Work instructions -
**a)** Which anti-patterns does the evaluation excerpt name?
**b)** Reproduce the stretch of the evaluation excerpt from "The cadences that" through "data for evaluation.".

Source extract -
_ _ _ _ _
Datasets are versioned. Every addition is reviewed. Every case has a provenance — who added it, why, what it tests.

Scorers — the honest hierarchy

Different tasks need different scoring strategies. In ascending order of cost and fidelity:

Deterministic scorers

Exact match, regex match, JSON schema validation, SQL query equivalence. Cheapest, most reliable, works only when the expected output is structured. Our first choice whenever possible.

Similarity scorers

BLEU, ROUGE, embedding cosine similarity. Useful for summarisation and paraphrase tasks, but easy to fool — high similarity can coexist with wrong content. Never sole scorer.

LLM-as-judge

A stronger model grades the output against a rubric. Effective for open-ended tasks. Expensive. Biased toward verbose answers unless carefully prompted. We recommend double-scoring — two models, disagreements reviewed by a human.

Human scoring

Still the gold standard for subjective quality. Used on a sampled fraction (5–10%) of eval runs, to calibrate automated scorers and catch drift in LLM-as-judge.

The runner

Keep it simple. A CLI that takes a dataset version and a system version and emits a score report. Run it in CI. Block merges on regressions beyond a threshold. Store every run, so you can diff behaviour across months.

We use a light internal harness on most engagements; LangSmith, Braintrust and Weights & Biases are all reasonable off-the-shelf choices. The specific tool matters less than the discipline.

The cadences that matter

Every prompt change. Run the full harness. No exceptions.
Every model upgrade. Before swapping models — even "just" a minor version — run the harness. Small version bumps have surprised us before.
Weekly in production. Run a sample of live traffic through the harness. Compare against baselines.
Monthly dataset review. Add cases from any incidents. Retire cases that no longer reflect usage.

Anti-patterns

Eyeballing. "Looks good to me" is not evaluation.
Single-pass scoring. A probabilistic system needs multiple runs to stabilise the score.
Dataset leakage. Never use examples that may have leaked into the model's training data for evaluation.
Improvement theatre. Tuning the system until the eval passes, without reviewing whether the eval still reflects reality.

What it buys you

Three things. First, the confidence to change — models, prompts, retrievers, tools — without breaking the system. Second, a factual conversation with stakeholders: "we moved from 87% to 91% on the finance evals, from 72% to 79% on the clinical". Third, a basis for regulated deployments: an ICO, FCA or PRA reviewer asking how you know the system is fit for purpose can be given a dataset, a scoring method, and a twelve-month run history. Nothing else has that property.
_ _ _ _ _
Record extracts -
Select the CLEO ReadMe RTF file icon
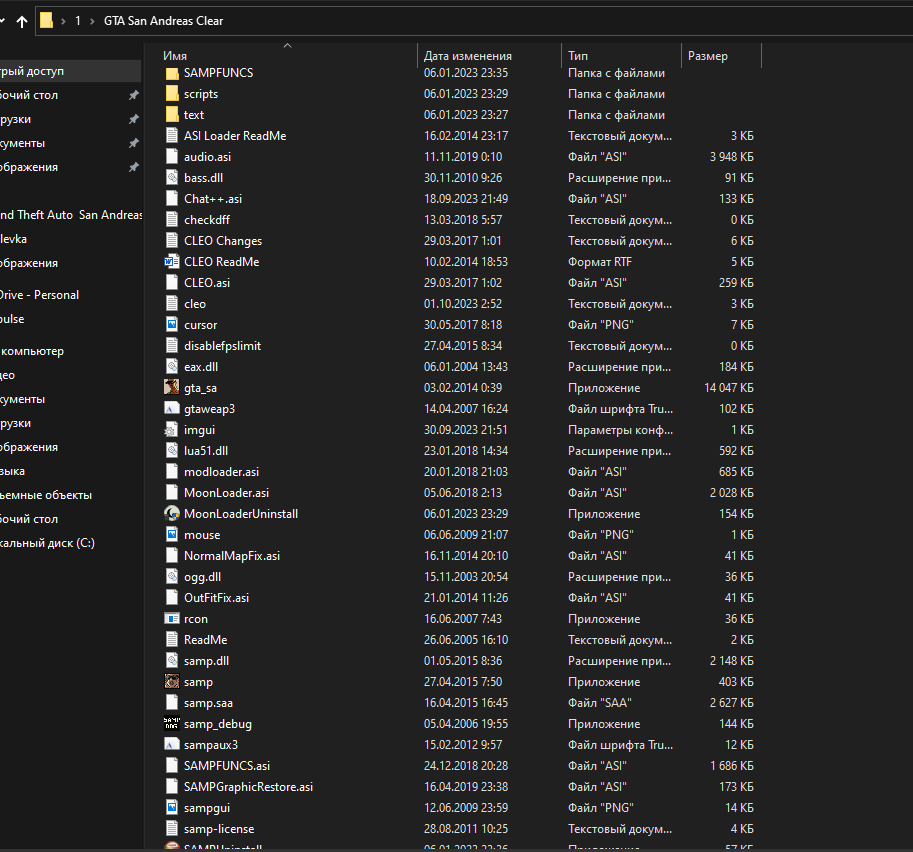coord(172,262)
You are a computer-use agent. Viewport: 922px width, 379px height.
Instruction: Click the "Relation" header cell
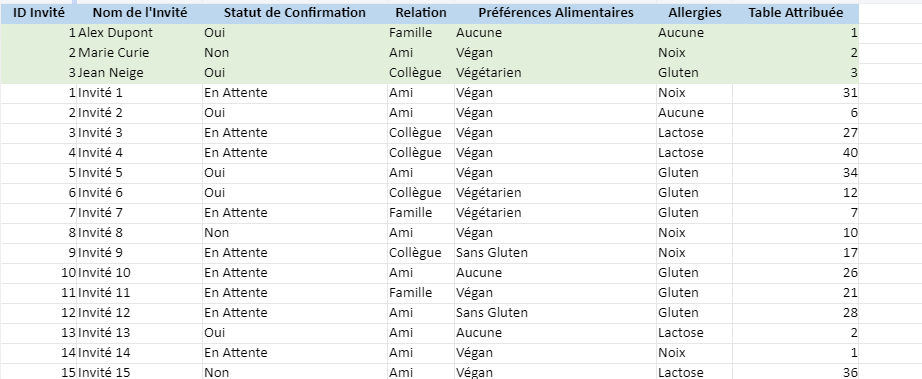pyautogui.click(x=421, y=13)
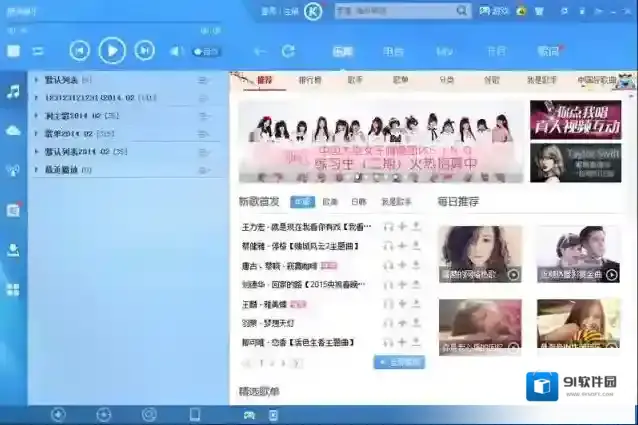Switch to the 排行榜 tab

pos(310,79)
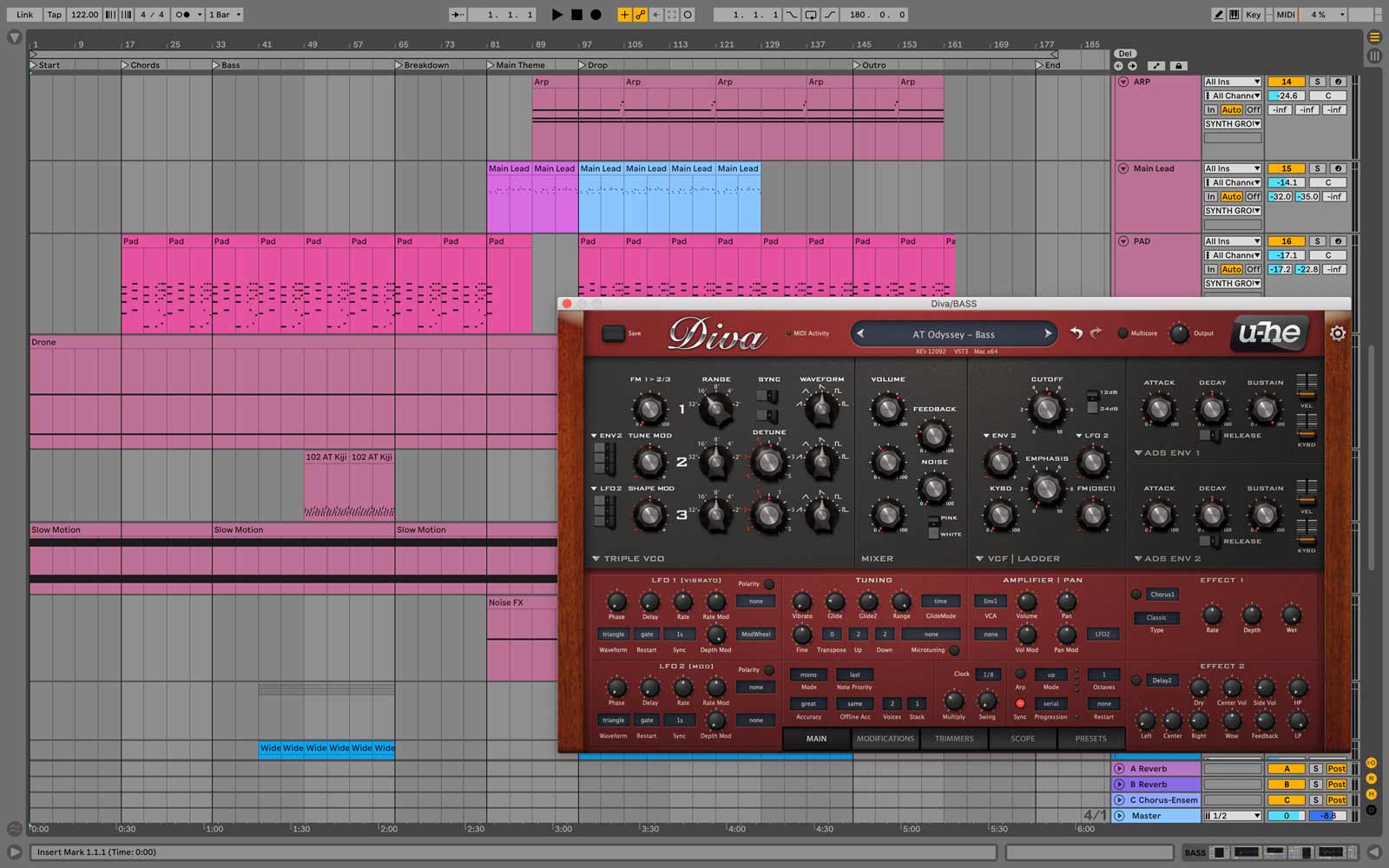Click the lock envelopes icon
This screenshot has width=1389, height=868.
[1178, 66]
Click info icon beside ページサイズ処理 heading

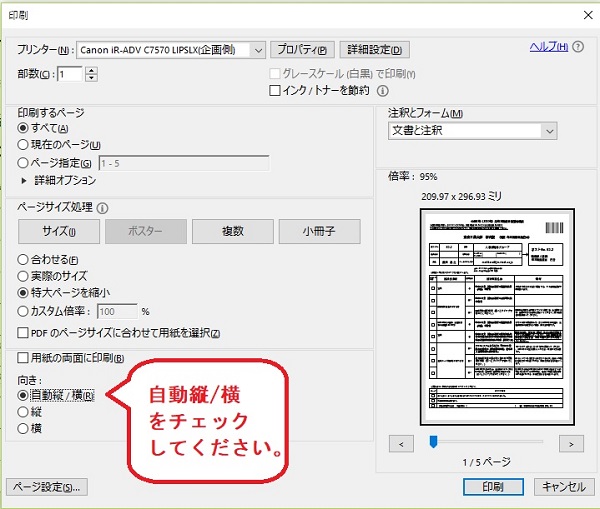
_ _ _ _ _
Solutions to each task -
**a)** Eyeballing, single-pass scoring, dataset leakage, and improvement theatre.

**b)**
The cadences that matter

Every prompt change. Run the full harness. No exceptions.
Every model upgrade. Before swapping models — even "just" a minor version — run the harness. Small version bumps have surprised us before.
Weekly in production. Run a sample of live traffic through the harness. Compare against baselines.
Monthly dataset review. Add cases from any incidents. Retire cases that no longer reflect usage.

Anti-patterns

Eyeballing. "Looks good to me" is not evaluation.
Single-pass scoring. A probabilistic system needs multiple runs to stabilise the score.
Dataset leakage. Never use examples that may have leaked into the model's training data for evaluation.